> THE TASK:
Transcribe exactly, and only, the lines that run from the one containing "Open the sort order dropdown in toolbar" through the end of the records.

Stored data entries

########

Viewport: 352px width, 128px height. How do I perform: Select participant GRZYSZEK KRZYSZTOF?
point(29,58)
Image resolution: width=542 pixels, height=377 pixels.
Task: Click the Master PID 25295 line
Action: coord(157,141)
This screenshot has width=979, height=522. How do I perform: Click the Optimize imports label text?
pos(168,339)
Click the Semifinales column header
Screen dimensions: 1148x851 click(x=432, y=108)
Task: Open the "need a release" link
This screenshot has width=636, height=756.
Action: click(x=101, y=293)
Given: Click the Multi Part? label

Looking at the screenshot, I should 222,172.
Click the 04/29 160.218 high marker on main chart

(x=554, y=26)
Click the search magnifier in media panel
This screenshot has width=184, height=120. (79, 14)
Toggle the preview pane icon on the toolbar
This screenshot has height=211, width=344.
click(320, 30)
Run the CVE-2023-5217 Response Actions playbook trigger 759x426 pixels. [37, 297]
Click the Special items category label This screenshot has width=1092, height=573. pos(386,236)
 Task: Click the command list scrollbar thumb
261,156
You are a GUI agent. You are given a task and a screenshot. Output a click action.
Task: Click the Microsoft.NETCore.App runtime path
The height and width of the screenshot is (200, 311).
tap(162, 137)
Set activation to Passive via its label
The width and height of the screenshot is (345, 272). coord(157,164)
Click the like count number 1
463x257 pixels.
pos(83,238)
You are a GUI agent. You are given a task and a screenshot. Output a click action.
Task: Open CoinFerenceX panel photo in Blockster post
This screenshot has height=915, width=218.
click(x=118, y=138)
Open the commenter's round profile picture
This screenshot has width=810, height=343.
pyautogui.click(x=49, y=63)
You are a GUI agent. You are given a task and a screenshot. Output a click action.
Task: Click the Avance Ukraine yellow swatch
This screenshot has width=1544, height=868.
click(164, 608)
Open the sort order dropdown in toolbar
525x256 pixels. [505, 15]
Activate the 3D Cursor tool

########

> WRITTEN ANSWER:
Open the sort order dropdown in toolbar
525x256 pixels. [505, 15]
Activate the 3D Cursor tool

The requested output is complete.